• Source passage:
On January 5th, President Joe Biden said in a campaign speech, “Donald Trump’s campaign is obsessed with the past, not the future. He’s willing to sacrifice our democracy, put himself in power.” And more recently on February 2nd, his vice president, Kamala Harris also said, “We are running our campaign like the fate of our democracy depends on it, because it does.” But this threat to the democracy that they fear is not the threat to your democracy or to my democracy. It is a threat to their democracy.

 

It is not just the Democrats. Last week, the World’s Coolest Dictator, El Salvador’s President Nayib Bukele, who was recently reelected after a supreme court packed with his loyalists reinterpreted the constitution in that country to allow him to run for a second term, was wildly cheered by MAGA conservatives at the annual Conservative Political Action Conference (CPAC) prior to Donald Trump’s keynote address a few days later.

 

Russian dictator and war criminal Vladimir Putin is almost guaranteed reelection for another term as president in Russia’s elections in March. Chinese president for life Xi Jinping would probably be elected if elections were ever held in China. Dictators and aspiring autocrats around the world seem incredibly popular these days. What is going on?

 

Democracy is not all it is cracked up to be. As I have said repeatedly, democracy is a tool and tools can be used for good or ill. But like my neighbor’s garage, which is a sanctum sanctorum of  tools, there are a myriad of tools, each perfect for a specific job. I have a lot of wrenches some of which are perfect for some tasks and lousy for other tasks. The task for democracy is, as I noted in my commentary of September 24, 2019, Commander’s Intent, liberty. As the Founders of America intended the Constitution was ordained and established to “secure the Blessings of Liberty to ourselves and our posterity.”

 

Right now democracy is not doing a very good job of securing the blessings of liberty. In 2024 democracy seems to be driving us inevitably toward a future of either collectivist autocracy or fascist dictatorship. There has to be an alternative. But to find that alternative we need a better tool. The Founders clearly feared the power of government so they included checks and balances on the power of government in the Constitution. But they also feared the power of democracy. So they included checks and balances on the power of democracy as well. But those checks and balances on democracy have eroded over time as the peoples’ desire for security overwhelmed their desire for liberty.

• Recorded information:
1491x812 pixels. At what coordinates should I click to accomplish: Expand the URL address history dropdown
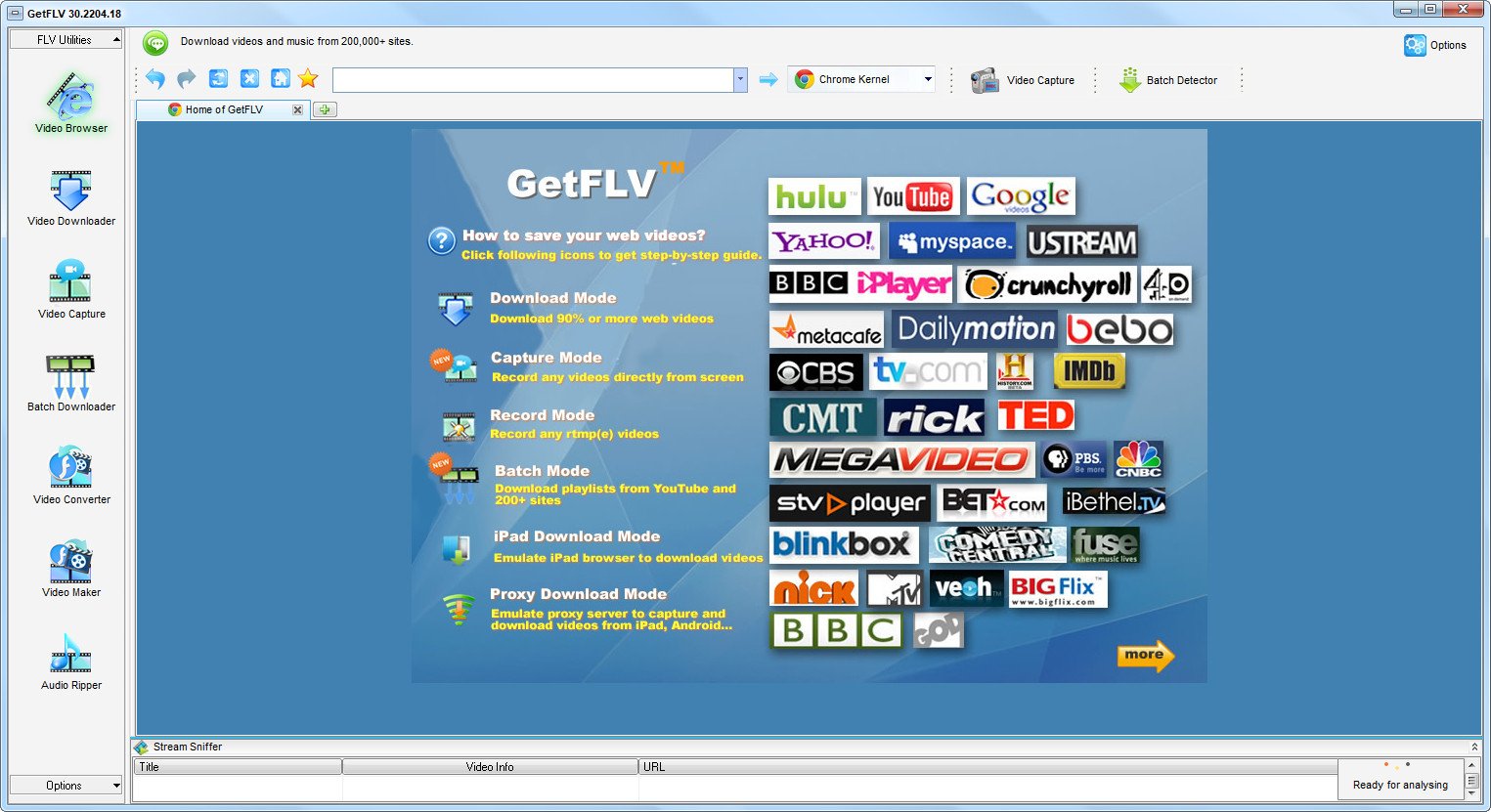740,80
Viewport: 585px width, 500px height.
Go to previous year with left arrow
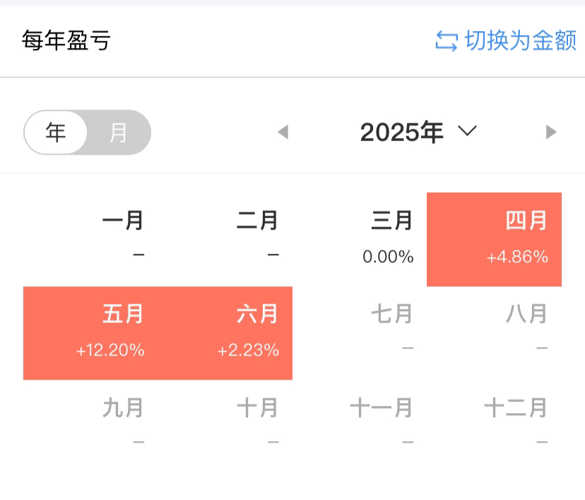tap(284, 132)
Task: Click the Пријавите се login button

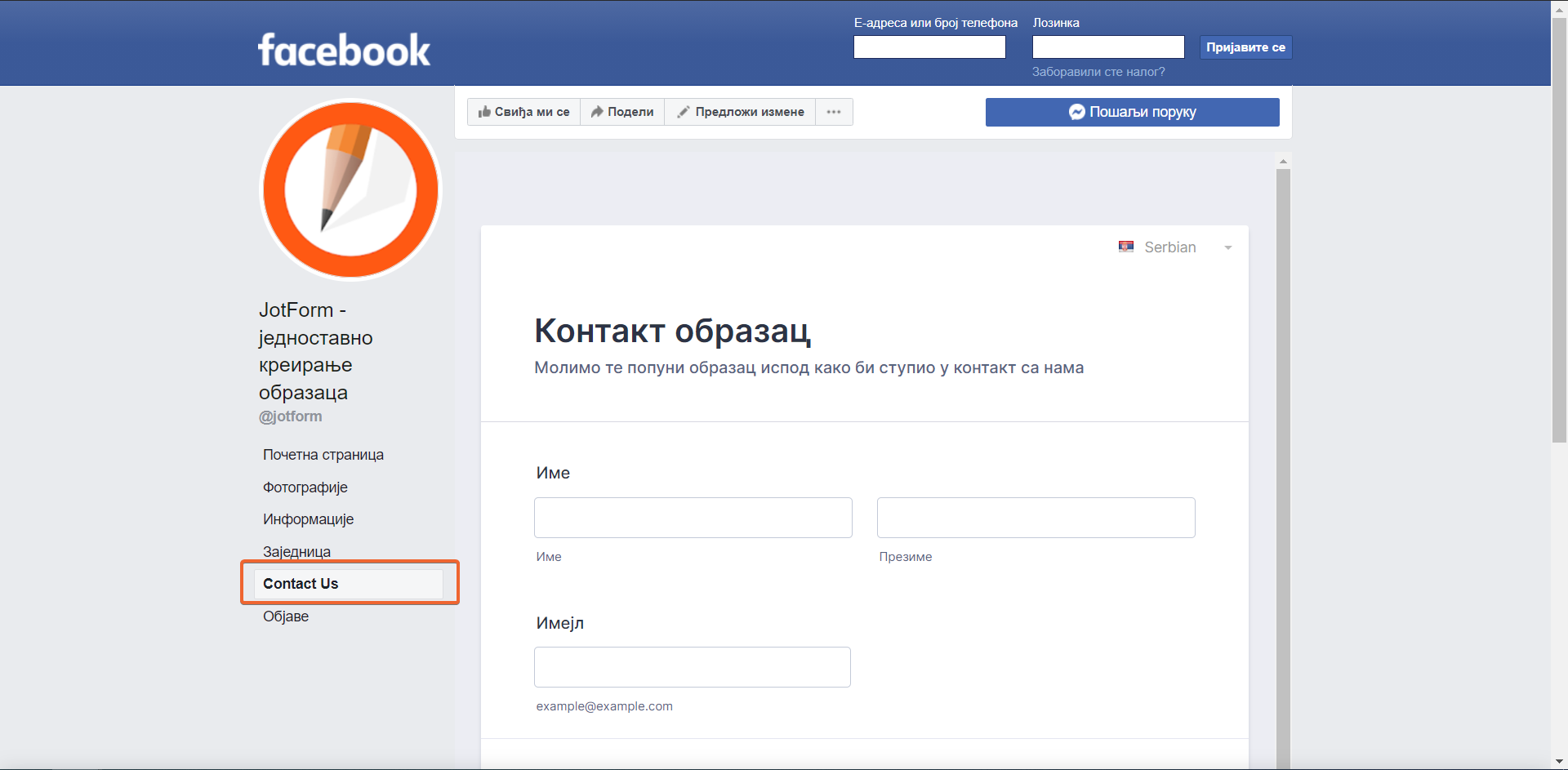Action: click(1245, 47)
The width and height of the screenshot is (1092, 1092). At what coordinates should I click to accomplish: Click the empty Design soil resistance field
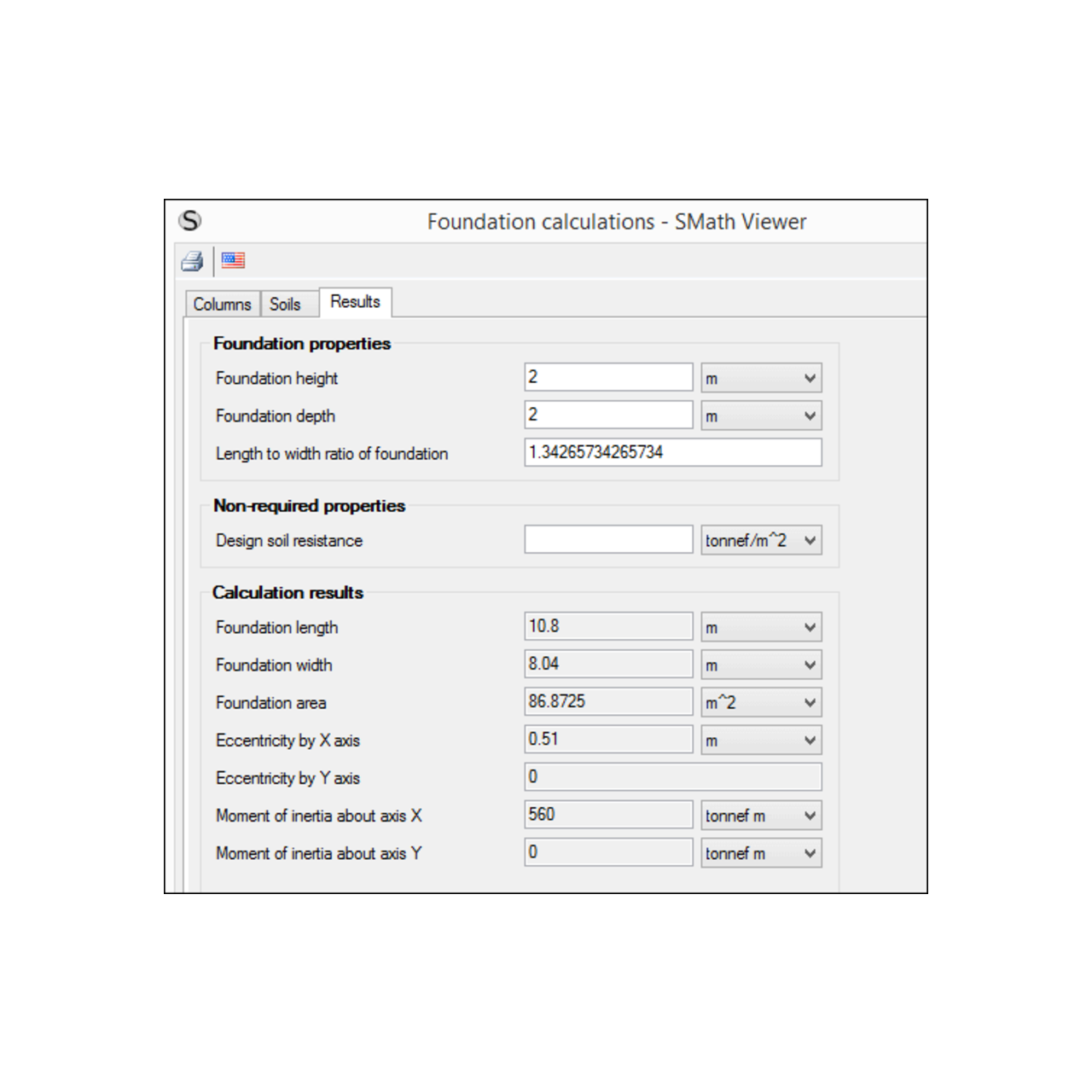tap(608, 539)
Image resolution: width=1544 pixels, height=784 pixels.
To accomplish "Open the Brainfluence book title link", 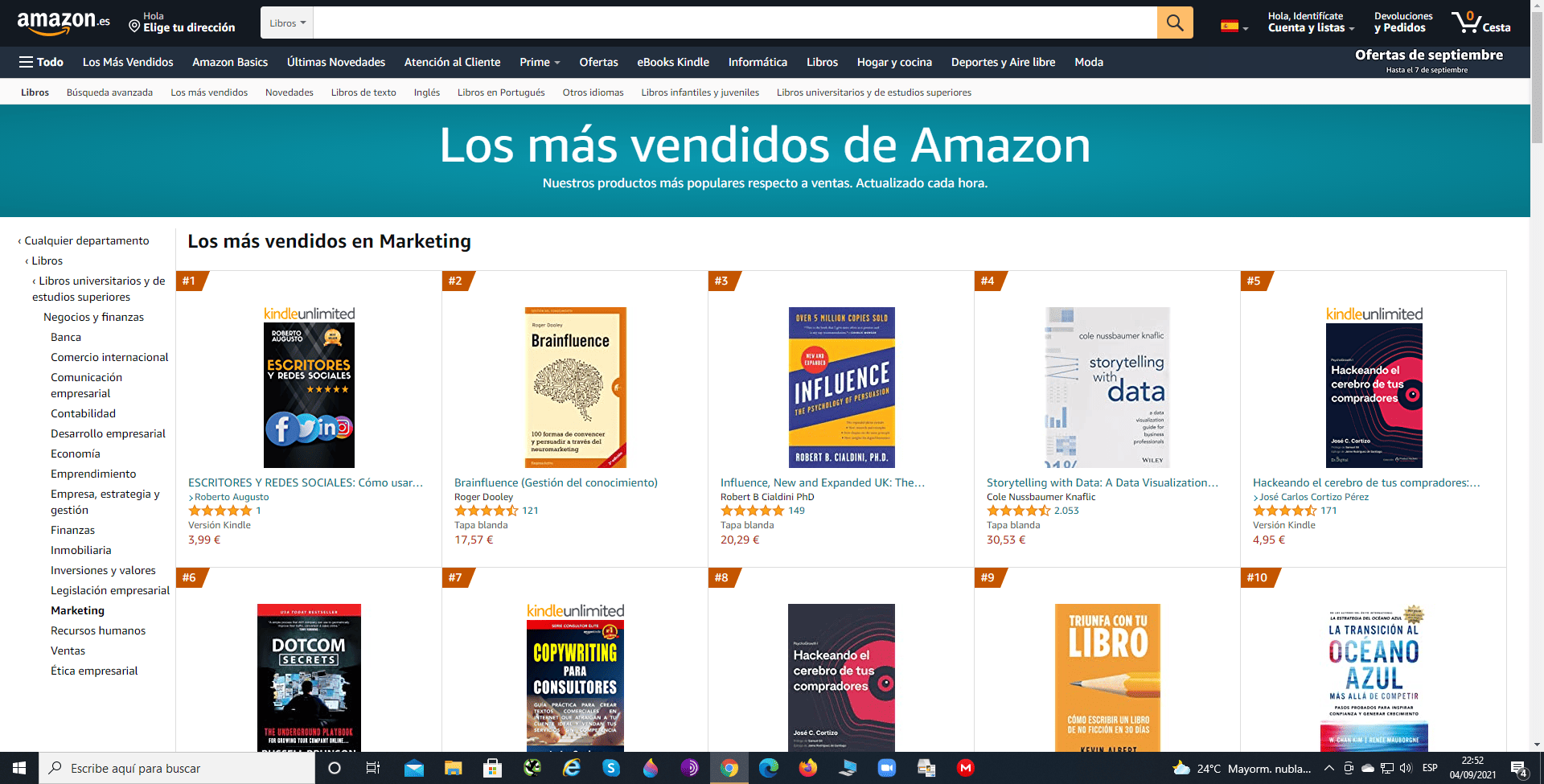I will pos(556,482).
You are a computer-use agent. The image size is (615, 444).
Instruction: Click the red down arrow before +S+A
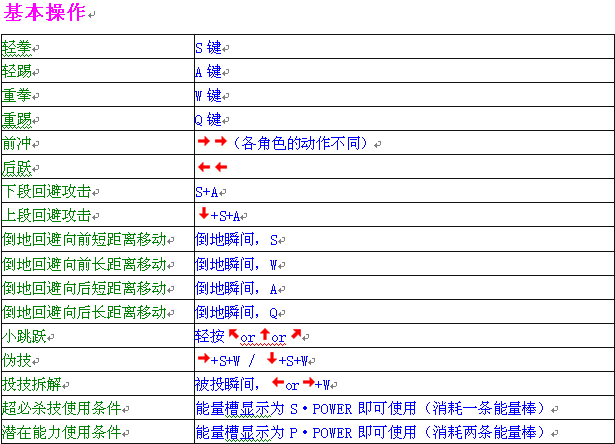[203, 214]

• Problems:
• A. Copy the passage of the democracy commentary between "Russian dictator and" and "is going on?", inclusive.
• B. In the democracy commentary, on what date did Kamala Harris make the remark that is quoted?
• C. Write the next part of the democracy commentary, picking up after its final sentence.
The rows are separate material, apart from the democracy commentary.

• The results:
• A.
Russian dictator and war criminal Vladimir Putin is almost guaranteed reelection for another term as president in Russia’s elections in March. Chinese president for life Xi Jinping would probably be elected if elections were ever held in China. Dictators and aspiring autocrats around the world seem incredibly popular these days. What is going on?

• B. February 2nd

• C.
But there are some things that we can do to get a democracy that can enhance our liberty. We need to modify how primary elections are run because the current primary methodology is driving the left further left and the right further right. I don’t think that the American people want to go back to having party hacks naming candidates in some smoke-filled back room. But we must also look at the fact that Donald Trump won the nomination to be the 2016 Republican presidential candidate by getting 14 million votes in the primaries that year. 14 million is a lot of people but it was only 4.3% of the US population that year. It was that 4.3% plus a similar percentage in the Democratic primaries that determined that the rest of the American people had to choose between Donald Trump and Hillary Clinton. Two unpopular candidates that most Americans did not like or want. And now we are faced with a similar choice in 2024. It may be too late in the campaign to make significant changes in the primary process, but if we start now maybe we can create a better process for 2028 or we may end up with even more candidates we do not like or want.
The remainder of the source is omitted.